Your objective: Every line from the one with "The height and width of the screenshot is (819, 1456)." to the final line of the records should be printed exactly as it is, with pictures left out.

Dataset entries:
== == ==
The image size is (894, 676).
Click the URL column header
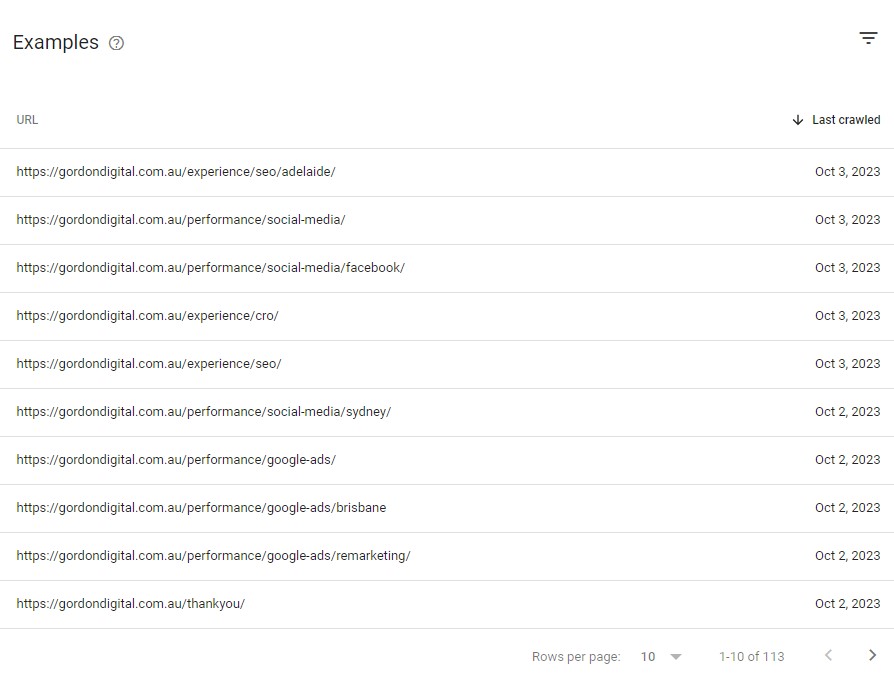click(27, 119)
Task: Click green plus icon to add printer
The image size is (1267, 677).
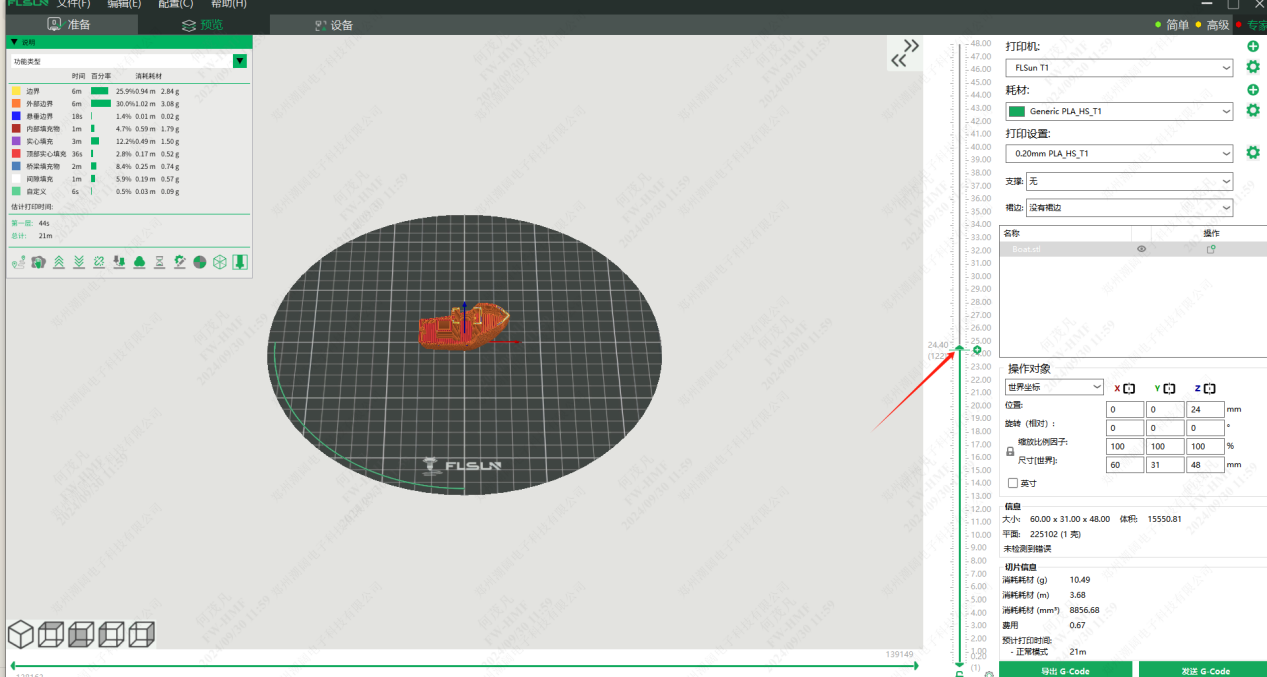Action: [1252, 47]
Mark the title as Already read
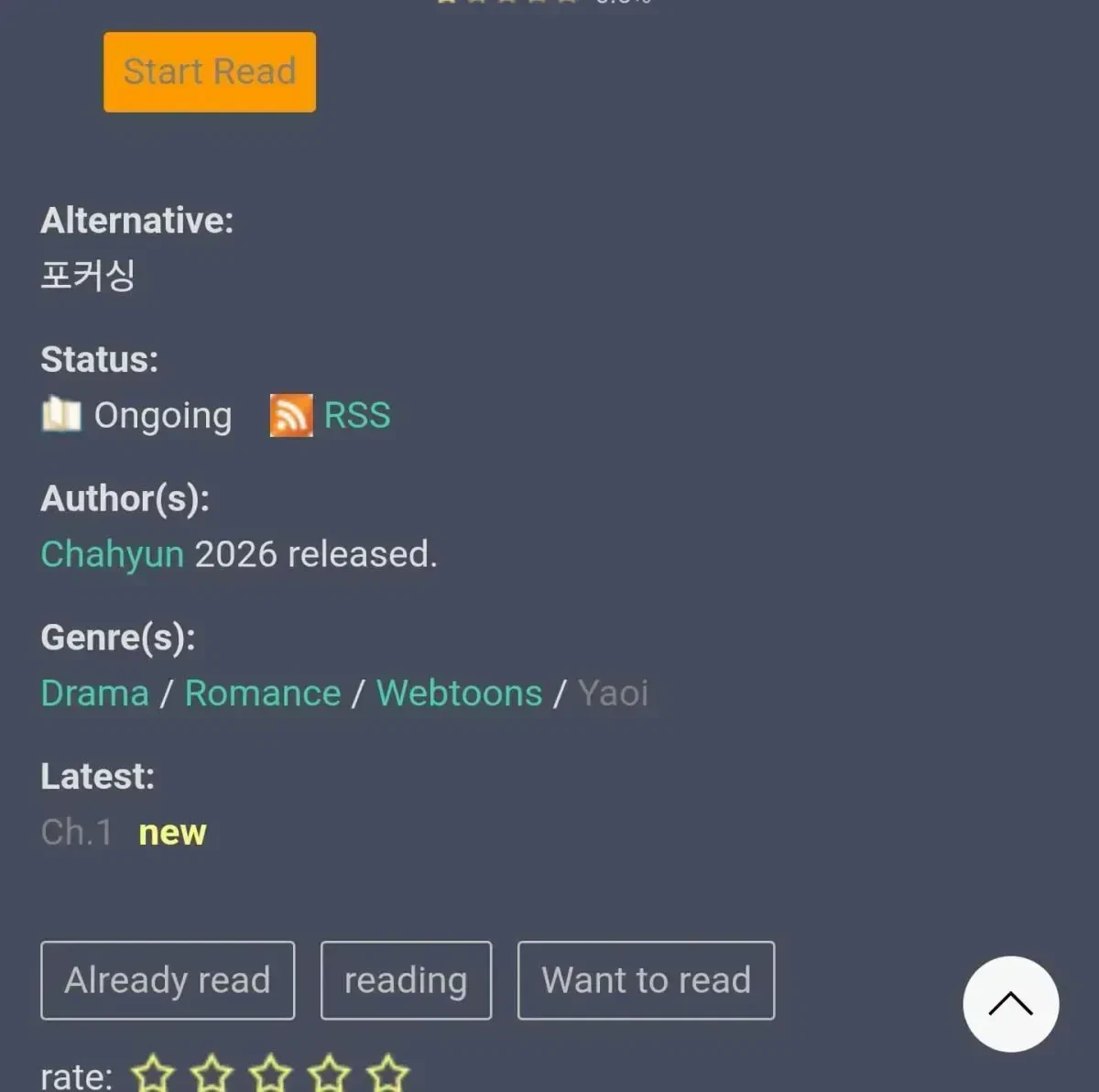The height and width of the screenshot is (1092, 1099). (168, 980)
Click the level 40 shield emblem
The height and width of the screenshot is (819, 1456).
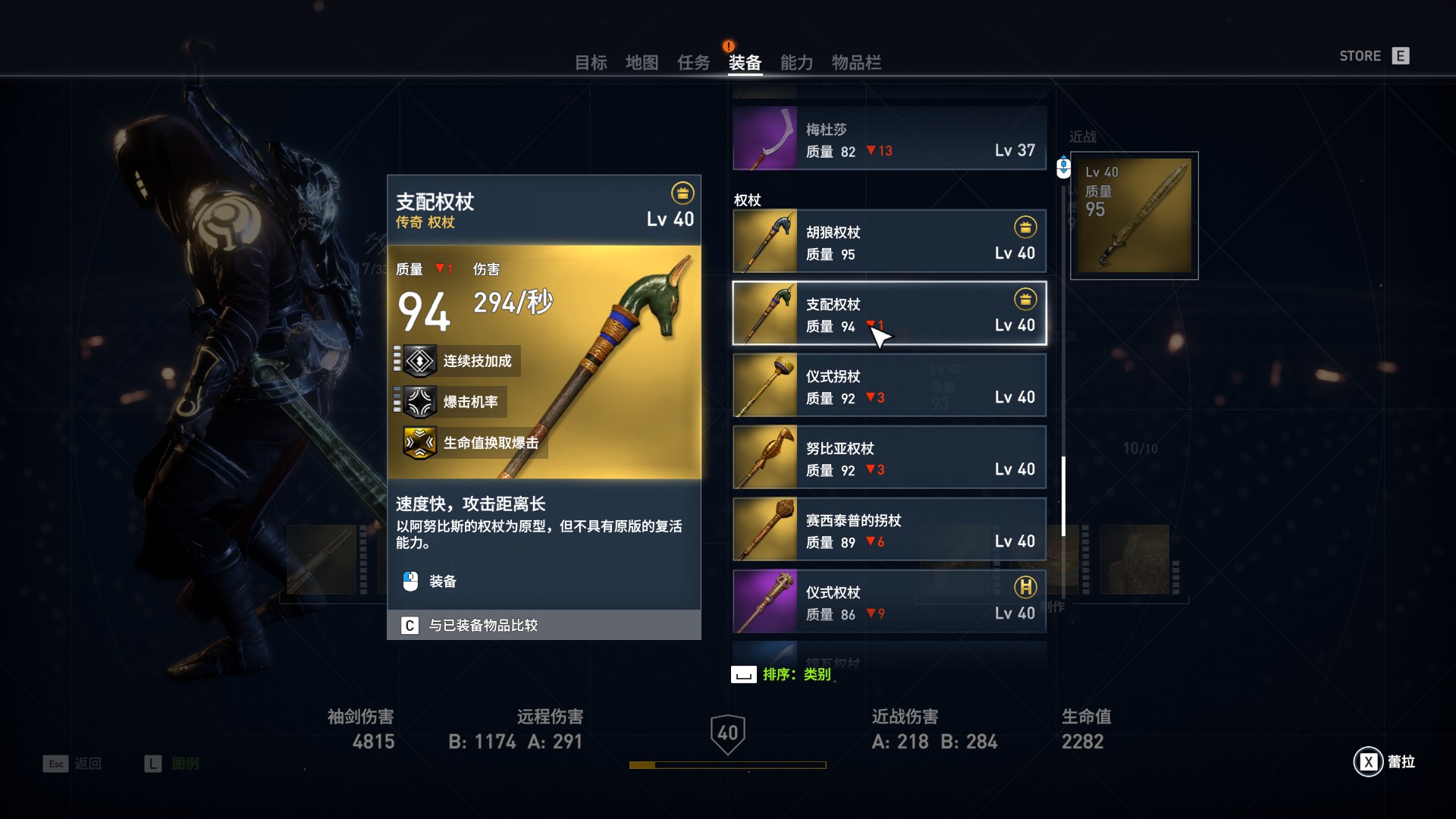pyautogui.click(x=728, y=734)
== == ==
Response to this task:
The height and width of the screenshot is (819, 1456).
pyautogui.click(x=728, y=734)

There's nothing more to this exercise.